Economía azul: de las algas a los cables submarinos, el Atlántico como recurso
La posición geográfica de Canarias —en la encrucijada entre Europa, África y América— siempre ha tenido un valor estratégico para el comercio. Hoy ese valor se traduce también en infraestructura digital: el archipiélago alberga una proporción significativa de los cables submarinos de fibra óptica de alta capacidad que conectan los tres continentes, atrayendo a compañías internacionales de telecomunicaciones y plataformas digitales que buscan hubs de conectividad fiables.
En el ámbito de la investigación, la Comisión Europea ha seleccionado Canarias como polo atlántico en el programa Smart Specialisation for Sustainable Blue Economy. El proyecto ATL.A.HUB —coordinado por el Instituto Tecnológico de Canarias con un consorcio de siete organizaciones de España, Portugal, Francia y Letonia— apunta a desarrollar la acuicultura de algas y la biotecnología marina. Un sector de nicho hoy, pero con potenciales aplicaciones que van desde la farmacéutica hasta la alimentaria.
La ZEC y el polo tecnológico: el fisco como herramienta de atracción
El principal instrumento estructural para atraer inversiones internacionales es la Zona Especial Canaria, régimen fiscal especial con un tipo impositivo sobre sociedades del 4% —de los más bajos de toda la Unión Europea— prorrogado hasta 2032 con bonificaciones adicionales. El resultado se refleja en los números: en la primera mitad de 2025, Canarias captó aproximadamente 193 millones de euros de inversión extranjera, más de 72 millones por encima del mismo período del año anterior.
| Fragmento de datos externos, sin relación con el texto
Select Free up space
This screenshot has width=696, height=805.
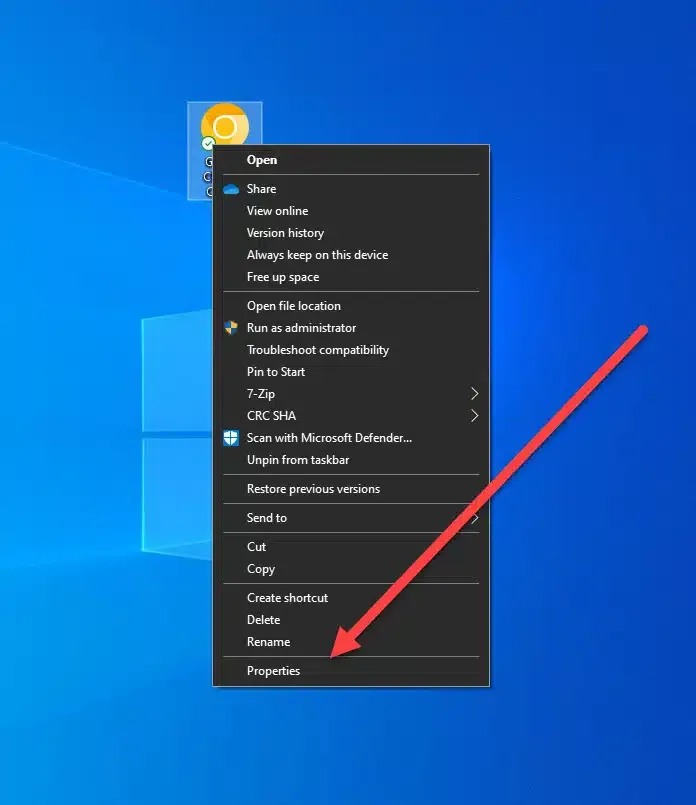pos(283,277)
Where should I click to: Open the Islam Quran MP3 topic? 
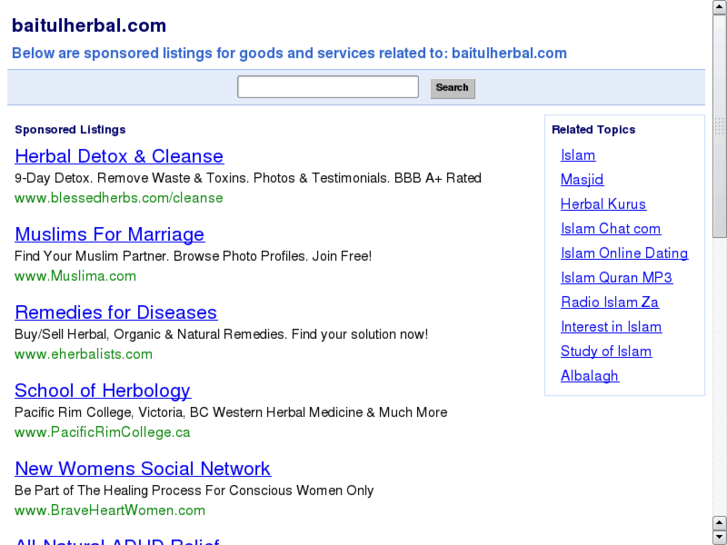[x=616, y=278]
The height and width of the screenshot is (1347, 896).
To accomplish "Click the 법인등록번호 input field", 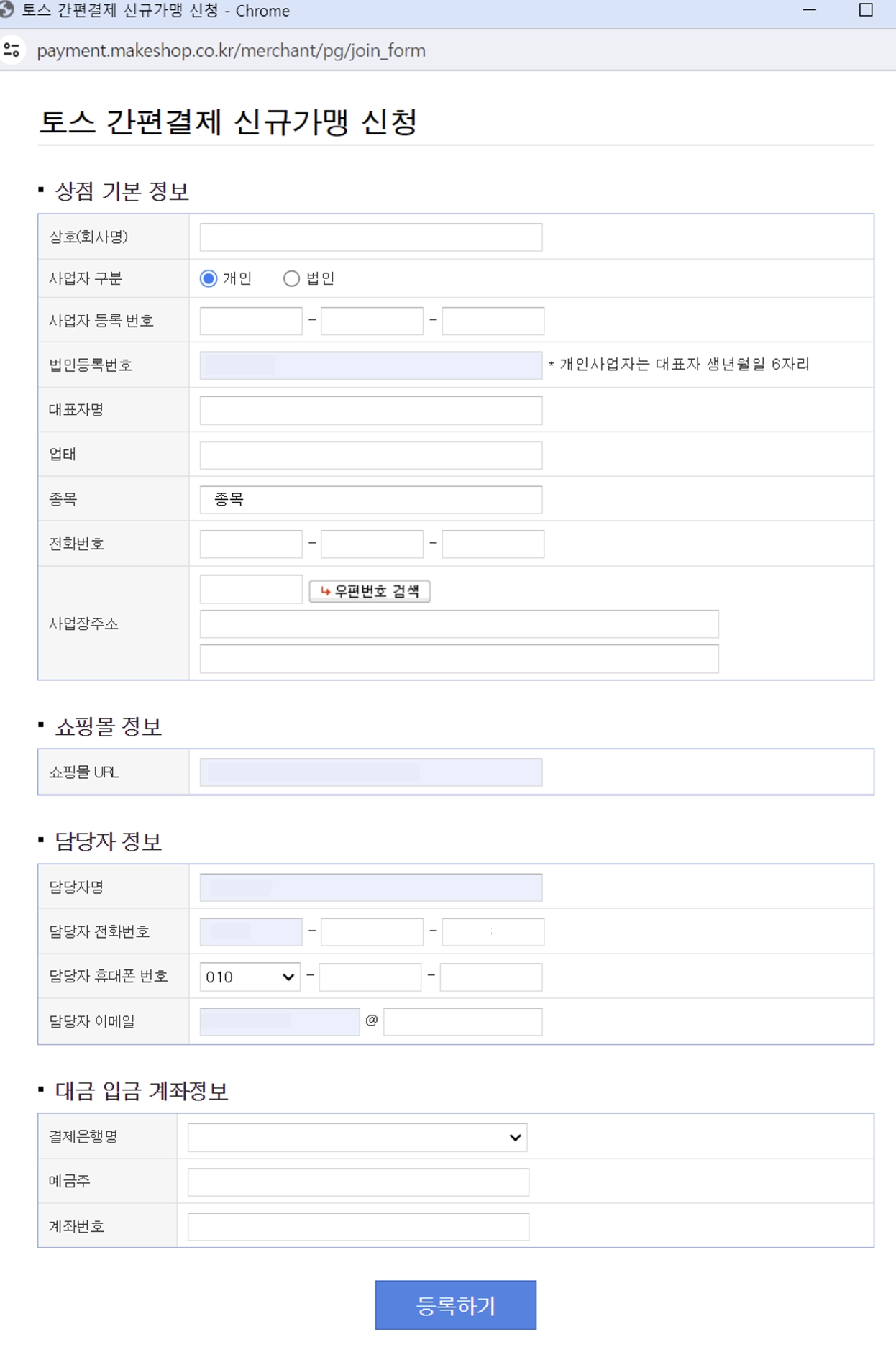I will click(370, 365).
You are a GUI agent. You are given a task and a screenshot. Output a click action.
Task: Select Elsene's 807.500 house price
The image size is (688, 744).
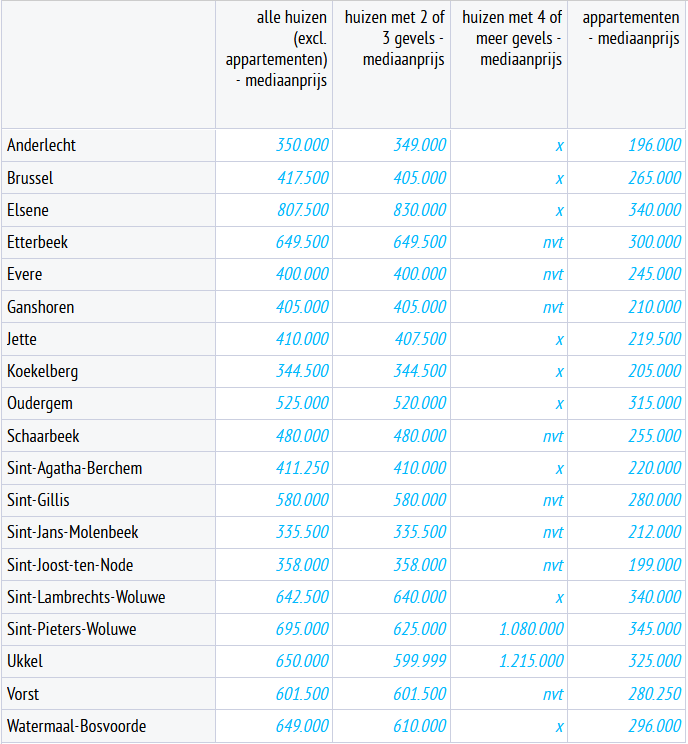(x=302, y=210)
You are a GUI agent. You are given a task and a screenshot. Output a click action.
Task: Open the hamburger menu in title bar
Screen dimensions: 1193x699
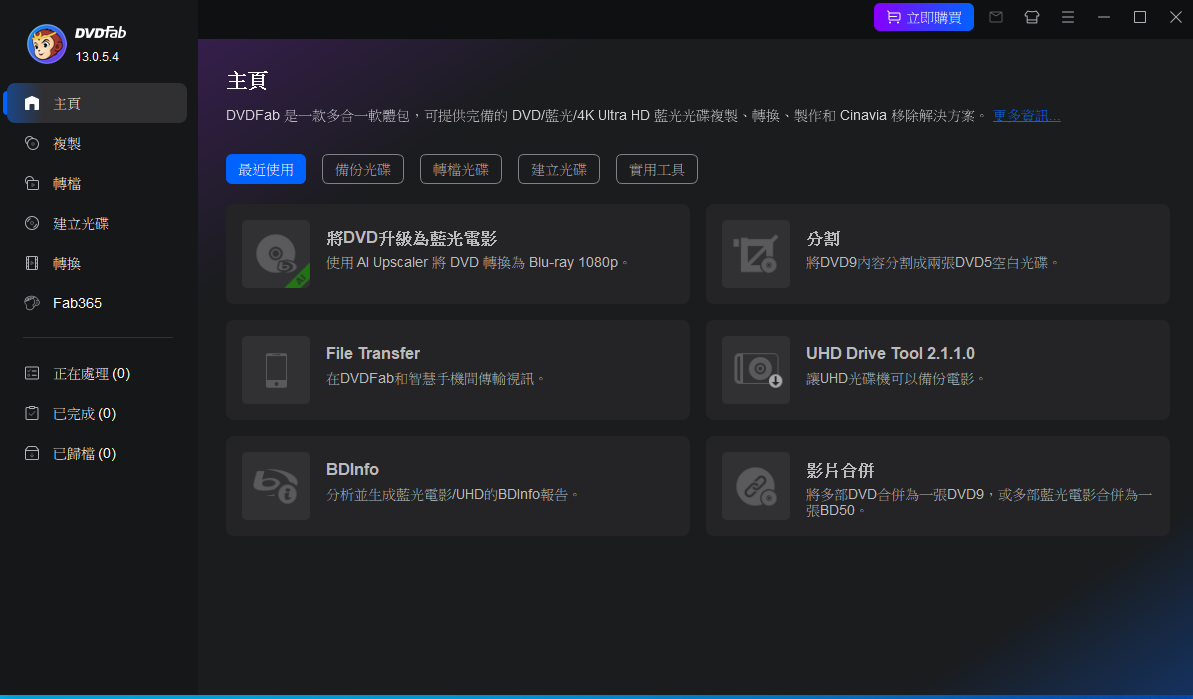click(x=1068, y=17)
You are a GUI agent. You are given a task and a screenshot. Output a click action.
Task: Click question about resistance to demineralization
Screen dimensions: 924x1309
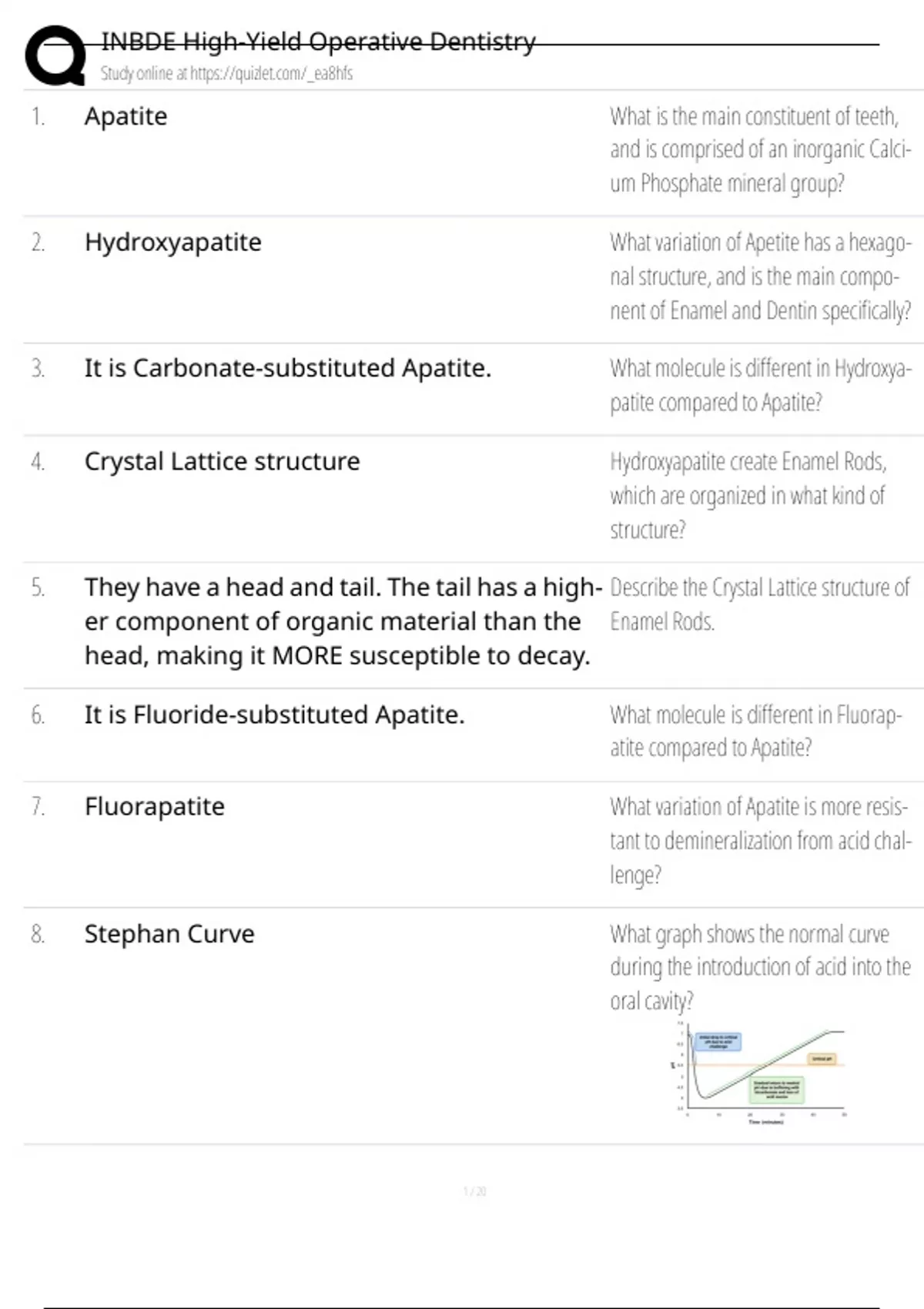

El gobierno regional ha formalizado esta visión en una estrategia que identifica 14 sectores económicos prioritarios: desde el turismo digital hasta la salud y el bienestar, desde la astrofísica —favorecida por unos cielos entre los más despejados de Europa— hasta el audiovisual, desde la movilidad sostenible hasta la internacionalización de empresas. Un catálogo ambicioso que apuesta por la diversificación como antídoto estructural a la monocultura turística.
2026 y el fin de los fondos europeos: el desafío que se acerca
El panorama macroeconómico es sólido. En 2024, Canarias lideró el crecimiento del PIB per cápita entre todas las comunidades autónomas españolas y registró la mayor caída de la tasa de desempleo a nivel nacional. Las previsiones del gobierno regional apuntan a un crecimiento real del PIB del 2,9% para 2025 y del 1,9% para 2026 —una desaceleración fisiológica, no una crisis.
Pero 2026 trae consigo una incógnita concreta: la progresiva extinción de los Fondos Next Generation EU, que han alimentado una parte significativa de las inversiones públicas y privadas de los últimos años. Cómo logrará Canarias mantener el ritmo de la transición sin ese extraordinario apalancamiento financiero es la pregunta a la que las instituciones regionales aún no han dado una respuesta definitiva.